According to philosopher and ecofeminist Val Plumwood, who is known for her critical assessment of anthropocentrism, the master story of western culture sees history in terms of conquest and control, appropriation and exploitation, destruction and incorporation (Plumwood 1993). The basis of this lies in a hyperseparated conception of the human, seeing the essentially human as part of a radically separate and higher order of reason, mind or consciousness, set apart from the lower order of naturalness, where agency and intelligence are lacking and which comprises the body, the woman, the animal and the pre-human. It is a hierarchical conceptual system for sorting, organizing and understanding the world around us, an effective way to position ourselves and orient our research practices, providing a symbolical order, but also an intellectual basis for human-centeredness and domination, making the latter seem inevitable, self-evident and natural. It creates an illusion of autonomy, agency, and isolation. Humans place themselves in the centre as the source of value or meaning, and all others derive their value or disvalue ultimately from their relationship or lack of relationship to this centre. This master identity is gendered, moreover, as the category of the feminine is constructed in a hierarchical opposition to that of masculinity: the terms on the higher side of the binaries being associated with, and serving to define, masculinity, while those on the lower side are associated with, and serve to define, femininity (Freya Mathews 2017). Our ideas and ideals of maleness and femaleness have been formed within these structures of dominance, in which maleness is equated with superiority, and the dominance of the masculine is naturalized and legitimized. While the master identity is gendered, it is not exclusively male, and particularly revolves around a conception of reason on the one hand and nature on the other. It is a dominator identity, that has a pre-established fit with a certain class of men, historically speaking the class of educated white males (Freya Mathews 2017). It depends on the context however, in a palaeolithic context, a female Homo sapiens might assume the master identity relative to Neanderthals, who will be constructed as irrational and closer to nature.
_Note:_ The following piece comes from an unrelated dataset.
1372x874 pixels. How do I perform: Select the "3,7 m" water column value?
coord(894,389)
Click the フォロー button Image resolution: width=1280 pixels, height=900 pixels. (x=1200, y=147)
Our view of Neanderthals has changed during the last decades. This is partly due to new discoveries, but also to our changing narratives and self-images. Paleoanthropology has been driven by the question “when and why did we break away from the rest of the animal world?” (Lewin 1997), looking for the human mark or spark that separates us. According to Matt Cartmill a large part of what draws people to the study of human origins is the hunger for mythological charters; origin stories that justify our moral judgments about the nature and status and dignity of Man. “We want our origin myths to confirm that human beings are special and tell us what it means to be human” (Cartmill 2002, p196).

The hero archetype

The stories that shape our lives are rarely radically new ones. Most stories are reworkings of myths that are deeply ingrained in human culture, models to understand ourselves and the world around us. The myth of the hero is the most common and best known myth in the world, according to comparative mythology expert Joseph Campell, whose research was inspired by the work of C.G. Jung, notably his concept of archetypes (Campbell 2008).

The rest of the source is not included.